(Dataset entries)
☆ ☆ ☆
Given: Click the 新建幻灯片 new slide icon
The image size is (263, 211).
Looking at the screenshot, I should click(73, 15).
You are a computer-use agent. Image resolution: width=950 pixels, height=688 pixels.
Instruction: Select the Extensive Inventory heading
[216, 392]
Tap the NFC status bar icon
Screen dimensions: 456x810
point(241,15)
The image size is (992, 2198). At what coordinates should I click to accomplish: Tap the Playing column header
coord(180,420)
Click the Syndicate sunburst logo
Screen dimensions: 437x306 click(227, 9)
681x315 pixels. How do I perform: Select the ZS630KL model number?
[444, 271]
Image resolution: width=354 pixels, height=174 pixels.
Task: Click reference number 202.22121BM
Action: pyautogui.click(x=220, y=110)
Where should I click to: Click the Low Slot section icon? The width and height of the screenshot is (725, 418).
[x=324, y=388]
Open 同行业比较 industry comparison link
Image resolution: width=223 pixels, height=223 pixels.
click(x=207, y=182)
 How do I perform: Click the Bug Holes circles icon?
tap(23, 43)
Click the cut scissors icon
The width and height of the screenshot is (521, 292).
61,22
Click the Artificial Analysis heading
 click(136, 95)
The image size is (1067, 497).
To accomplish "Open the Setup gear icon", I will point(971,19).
☆ ☆ ☆
#### PROBLEM DETAILS:
Each record is to be restated word for word.

#### ANSWER TO THIS TASK:
Given: Click the 新建幻灯片 new slide icon
The image size is (263, 211).
Looking at the screenshot, I should click(73, 15).
You are a computer-use agent. Image resolution: width=950 pixels, height=688 pixels.
Instruction: Select the Extensive Inventory heading
[216, 392]
Tap the NFC status bar icon
Screen dimensions: 456x810
point(241,15)
The image size is (992, 2198). At what coordinates should I click to accomplish: Tap the Playing column header
coord(180,420)
Click the Syndicate sunburst logo
Screen dimensions: 437x306 click(227, 9)
681x315 pixels. How do I perform: Select the ZS630KL model number?
[444, 271]
Image resolution: width=354 pixels, height=174 pixels.
Task: Click reference number 202.22121BM
Action: pyautogui.click(x=220, y=110)
Where should I click to: Click the Low Slot section icon? The width and height of the screenshot is (725, 418).
[x=324, y=388]
Open 同行业比较 industry comparison link
Image resolution: width=223 pixels, height=223 pixels.
click(x=207, y=182)
 How do I perform: Click the Bug Holes circles icon?
tap(23, 43)
Click the cut scissors icon
The width and height of the screenshot is (521, 292).
61,22
Click the Artificial Analysis heading
 click(136, 95)
The image size is (1067, 497).
To accomplish "Open the Setup gear icon", I will point(971,19).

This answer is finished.